Здесь не место показывать, насколько гегелевская философия мировой истории определяется примером христианской теологии истории с ее представлением о движении к конечной цели, осуществляющей ее смысл, причем обмирщая ее. Нужно удовлетвориться констатацией совершенно изменившегося смысла истории и спросить себя, почему греческая философия оставляла историю историкам и никогда не делала ее предметом философского знания. Сам Аристотель, который был другом и учителем Александра Великого, достигшего дальних тогда пределов Востока и основавшего мировую империю, не посвятил истории ни одного сочинения, хотя размышлял обо всем прочем: о небе и земле, растениях и животных, политике и этике, риторике и поэтике. Было бы абсурдом думать, что Аристотель мог бы увидеть в Александре «мировой дух», как это случилось с Гегелем при виде Наполеона, так как это означало бы допустить, что Логос вечного космоса мог бы войти в бренную прагматическую историю смертных людей. Несмотря на отсутствие у них всемирно-исторического мышления, нельзя полагать, что греки еще не знали истории и не пережили ее в «подлинном» смысле. Греческие историки изучали и описывали историю крупных политических событий. Отцы церкви развивали на основе иудейских пророчеств и христианской эсхатологии теологию истории, каковая (история) длилась от Творения до Судного Дня и Спасения; современный постхристианский человек измыслил философию истории, которая реализует теологический принцип Священной истории в земном выполнении ее смысла. Христианские упования на будущее воздаяние хотя и утрачены для современного исторического сознания, но установка как таковая остается неизменной. Она пронизывает всю послехристианскую европейскую мысль и все ее попечения об истории, с ее «зачем?» и «куда?». И не только радикальная философия прогресса Кондорсе, Сен-Симона, Конта и Маркса эсхатологически мотивирована будущим, ничуть не меньше им пронизаны отрицающие прогресс теории упадка, среди которых наиболее видной сегодня является теория фатального прогресса.

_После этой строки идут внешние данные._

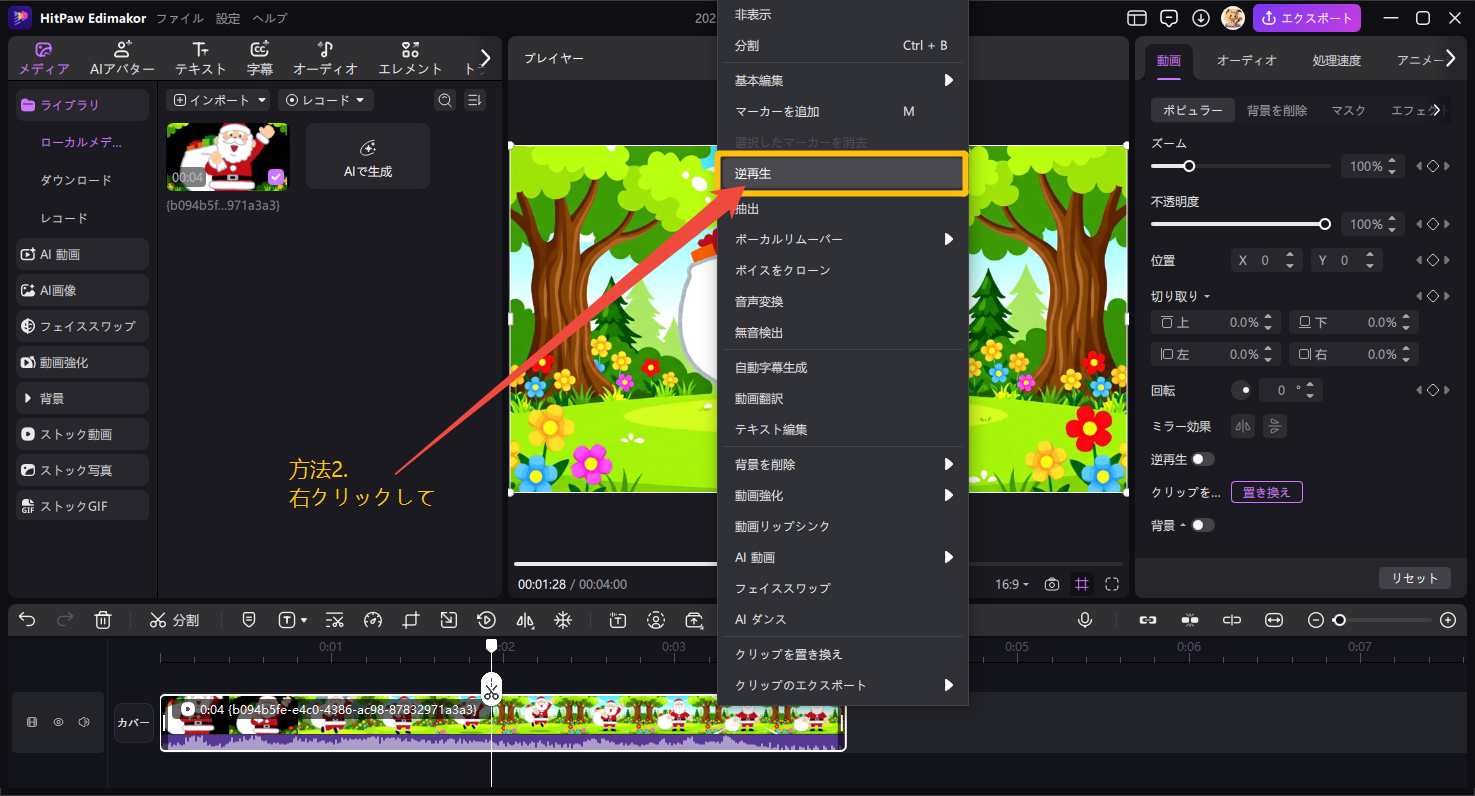Take a snapshot with the camera icon

click(1051, 584)
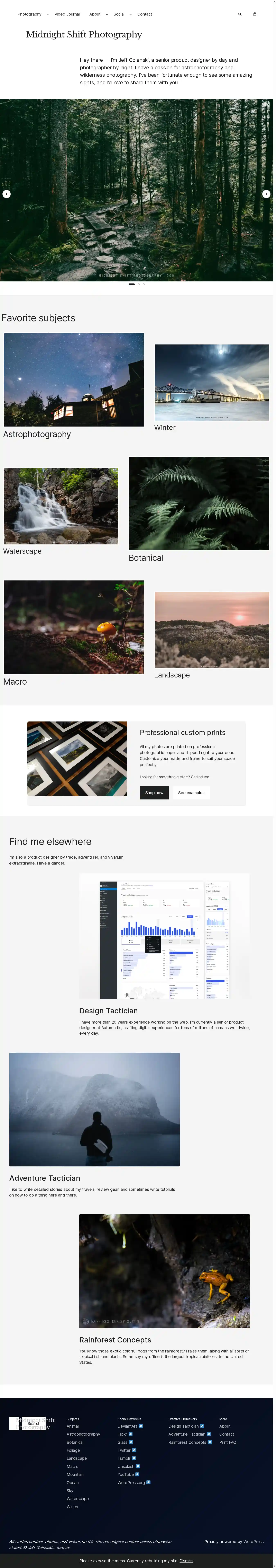Click external link icon beside WordPress.org
Image resolution: width=276 pixels, height=1568 pixels.
click(x=148, y=1482)
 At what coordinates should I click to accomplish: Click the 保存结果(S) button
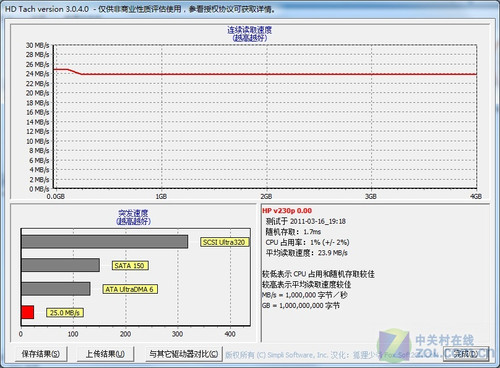(41, 354)
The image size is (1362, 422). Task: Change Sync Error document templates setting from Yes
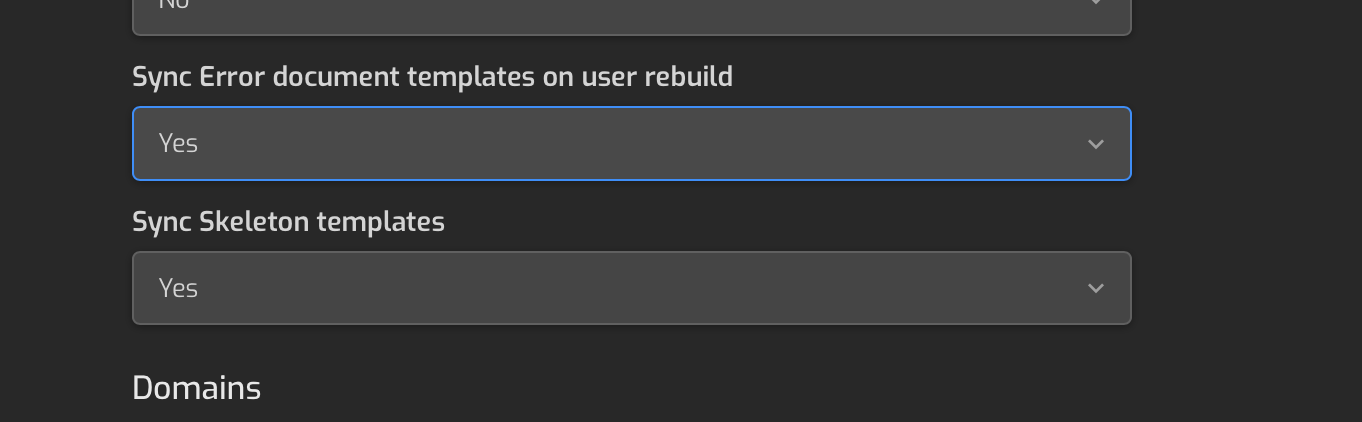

Греческая история не обосновывалась будущим и потому мыслила его как случайное, не упорствовала во мнении, будто все прошедшее обретет свой смысл только в будущем. Она исходила из убеждения, что последующие события подчиняются тому же закону, что и предшествующие, поскольку природа человека существенно не меняется и «природа всех вещей – появляться и исчезать» (Фукидид). Полибий, который был свидетелем упадка Македонского царства и возвышения Рима, стремившегося к мировому господству, находит уместным вспомнить пророческие слова Деметрия из трактата «О судьбе», сбывшиеся через 150 лет после завоевания Александром Персидского царства. «Даже если ты охватишь взором не бессчетное число времен или многие поколения, но лишь последние 50 лет, ты прочтешь в них неумолимость судьбы. Я спрашиваю тебя, считаешь ли ты возможным, что через пятьдесят лет персы или (...) македонцы (...), если бы Бог предсказал им будущее, поверили бы когда-нибудь, что к тому времени, в котором мы живем, даже имя персов совершенно бы исчезло, персов, которые владели почти всем миром, и что македонцы, имя которых было до сих пор едва известно, сейчас стали бы властителями всего? Но это судьба, которая никогда не заключает договора с жизнью, но всегда нарушает наши расчеты новыми ударами и заставляет признать свою силу, уничтожая наши надежды. Так же сейчас эта судьба, одарившая македонцев целым Персидским царством, делает для всех людей очевидным, что преподносит им эти благодеяния до тех пор, пока не решит распределить их иначе».
В том же смысле приводит Полибий, друживший, будучи греческим эмигрантом, с римлянином Сципионом, его суждение по поводу разрушения Карфагена: та же судьба, которую готовило римское владычество своему врагу, постигнет когда-нибудь и Рим, так же, как некогда она постигла Трою. Полибий к этому добавляет, что было бы трудно найти другое выражение, которое бы было столь глубокомысленно и так приличествовало бы государственному деятелю. Думать в мгновение триумфа о возможных ударах судьбы – достойно великого мужа. Как можно не признать превосходство этой надысторической мудрости в сравнении с иллюзиями современного исторического сознания? Трудно представить современного государственного деятеля, способного сказать после победоносного окончания последней мировой войны, как Сципион после разрушения Карфагена: «Та же судьба, которую уготовили мы теперь Берлину, постигнет когда-нибудь Москву и Вашингтон!» Современное историческое сознание, приученное к Гегелю, Канту или Марксу, не может больше в мысли свести воедино будущее с прошлым, так как не допускает возможности того, что все земное бренно. В этом пункте древнегреческое и христианское представления об истории совпадают и противостоят современной вере в прогресс. То, что политические государства умирают так же, как и человек, хотя живут несколько дольше, для Августина не менее очевидно, чем для Полибия.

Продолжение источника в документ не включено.